Heating plates for hair straighteners are conventionally made from a solid metal, ceramic or a combination of the two. They are also often resiliently mounted to the arm of the hair straightener such that they can move up and down or rock slightly as hair is pressed between the two arms. These resilient mounts help to ensure that hair pressed between the heating plates isn't subjected to too much pressure. They can also help to ensure that the plates remain flat and parallel during use. An example of such a resilient mounting can be seen in EP2745728.

In order to reduce the damage to hair caused by over compression, hair straighteners have been described where the heating plate, or an opposed surface which contacts the heating plate is segmented to help it conform to the hair which is pressed between the arms of the straightener. Examples of such schemes are shown in EP2745728 and US2011/0083695. A problem does exist with such schemes however in that strands of hair can get trapped between the segments during use of the hair straightener.
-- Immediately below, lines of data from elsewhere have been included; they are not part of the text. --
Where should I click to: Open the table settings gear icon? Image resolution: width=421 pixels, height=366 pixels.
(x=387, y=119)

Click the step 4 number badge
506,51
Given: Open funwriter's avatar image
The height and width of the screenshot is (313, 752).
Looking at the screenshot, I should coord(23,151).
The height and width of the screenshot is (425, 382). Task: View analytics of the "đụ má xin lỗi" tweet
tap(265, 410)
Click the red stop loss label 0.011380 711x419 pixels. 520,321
It is therefore desirable to provide an improved heating plate and hair straightener.

A first aspect of the present invention therefore provides a heating plate for a hair styling appliance, the heating plate having a length a depth and a width, the heating plate comprising a first continuous hair facing surface and a second surface opposite the first surface, the heating plate comprising at least one groove which run across the width of the heating plate, each groove extends from the second surface towards the first surface and allows the heating plate to flex. This invention is advantageous because the at least one groove allows the heating plate to flex but the first continuous hair facing surface ensures that hair does not get trapped. The word "continuous" means that the first surface has no joints and is unbroken. The first surface is preferably formed from a single piece. In a preferred embodiment there may be a plurality of grooves.

In a preferred embodiment the first surface is smooth. In a preferred embodiment the first surface may be flat. It is possible that the first surface could be slightly curved or have an undulating surface as long as it is continuous. In a particular embodiment the heating plate may be rectangular in shape.
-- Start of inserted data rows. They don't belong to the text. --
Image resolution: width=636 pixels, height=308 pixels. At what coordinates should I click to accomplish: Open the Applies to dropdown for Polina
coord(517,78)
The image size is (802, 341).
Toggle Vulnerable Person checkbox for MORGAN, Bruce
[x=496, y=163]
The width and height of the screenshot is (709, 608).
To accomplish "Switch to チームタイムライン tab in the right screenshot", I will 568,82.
In a particularly preferred embodiment the whole heating plate may be monolithic.

A layer is preferably formed between the first surface and the top of each of the grooves. The layer may have a depth (D2) of from 0.001mm to 1mm. In a preferred embodiment the depth (D2) may be from 0.01mm to 0.1mm. Most preferably the depth (D2) of the layer is 0.05mm. This layer is preferably thin enough to be able to flex.

The depth (Dl) of the heating plate may be from 0.01, or 0.06, or 0.5, or 1, or 3 to 5, or 7, or 10mm. In a particular embodiment the depth (Dl) of the heating plate may be from 0.06mm to 2cm. In a most preferred embodiment the depth (Dl) of the heating plate is 3mm. Preferably the ratio between the depth (D2) of the layer and the depth (Dl) of the heating plate is 1:60.
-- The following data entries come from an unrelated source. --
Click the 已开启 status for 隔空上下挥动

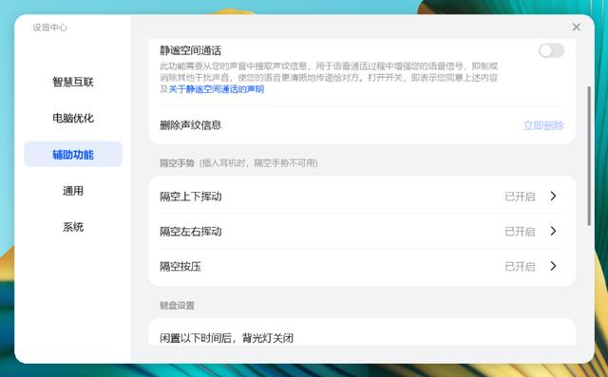[x=520, y=197]
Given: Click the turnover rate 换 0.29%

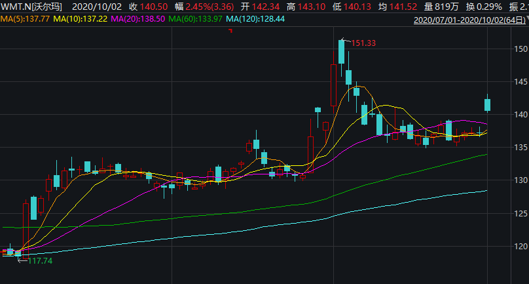Looking at the screenshot, I should point(481,6).
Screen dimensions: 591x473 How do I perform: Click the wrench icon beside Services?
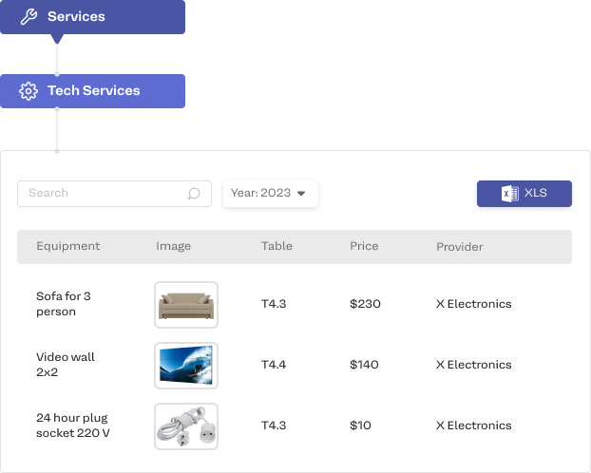pos(29,17)
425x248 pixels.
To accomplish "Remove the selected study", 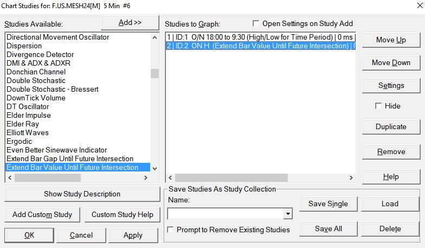I will [391, 152].
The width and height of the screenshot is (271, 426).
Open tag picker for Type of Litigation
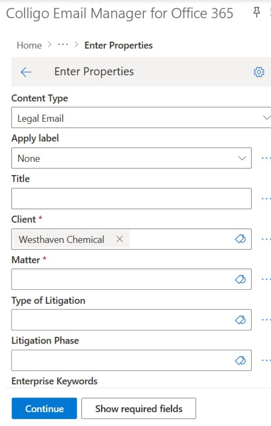coord(240,320)
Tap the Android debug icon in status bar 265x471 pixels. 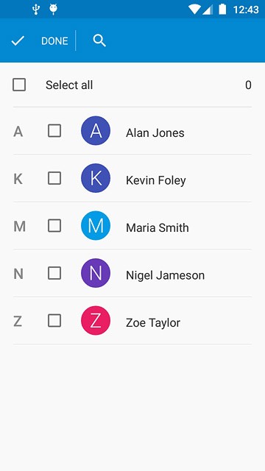click(x=54, y=10)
In a particular embodiment there are from 20, or 30, or 40, or 50 to 60, or 70, or 80, or 90 to 100 grooves. In a preferred embodiment there are 80 grooves. Each groove 16 may be from 0.01, 02 0.1, or 0.2, or 0.3, or 0.4 to 0.5, or 0.6, or 0.7, or 0.8, or 0.9 mm wide. Ideally each groove is 0.4mm wide. The heating plate is preferably from 20, or 40, or 60, to 80, or 100, or 125, or 150 to 200mm in length. Ideally the heating plate is 90mm in length.

Walls are preferably present on each side of each groove and the walls define the grooves. The walls are preferably from 0.01, or 0.2, or 0.4, or 0.6, or 1 to 1.2, or 1.4, or 1.6, or 2mm wide. Preferably the walls are 0.6 mm wide. In a particularly preferred embodiment the walls are wider than the grooves as this helps to increase the thermal mass of the heating plate.

The heating plate may be formed from any suitable material, for example Aluminium, Copper, Steel, Titanium or Beryllium Copper. The heating plate can be manufactured using any suitable method. The layer may be formed in one piece and the walls may then be added to the layer to form the heating plate. Alternatively the whole heating plate may be formed in one piece and may therefore be monolithic.

The heating plate may be formed using any suitable technique, for example by the use of extrusion, casting, wire cutting, computer numerical control machining (CNC), laser cutting, water jets, electro discharge machining (EDM), precision elecro chemical machining (PECM) or additive manufacture.

The heating plate may further comprise a first channel which runs along the length of a side of the heating plate. Preferably a first channel is arranged on both sides of the heating plate. The first channel(s) ideally house a first strip of material which is softer than the remainder of the heating plate. It may have a shore value which is lower than the shore value of the heating plate. The first strip of material may be arranged to protrude slightly from the first channel such that the top of the first strip of material is level with the first surface of the heating plate. This first strip of material can therefore act as a protective smooth edge.

The heating plate may also further comprise a second channel which runs along the length of a side of the heating plate. Ideally a second channel will be arranged on both sides of the heating plate. The second channel(s) preferably house a resilient member. The resilient member may be a strip of resilient material which runs the length of the second channel(s). Alternatively the resilient member may be one or more springs located within the second channel(s). The resilient member is also preferably less conductive than the heating plate. The resilient member advantageously may help to allow the heating plate to flex when pressure is applied to the first surface of the heating plate. The resilient member may help to allow local flexing of an area of the heating plate.

In a particular embodiment the heating plate may further comprise an elongate recess formed in the second surface. The elongate recess may extend the full length (L) of the heating plate.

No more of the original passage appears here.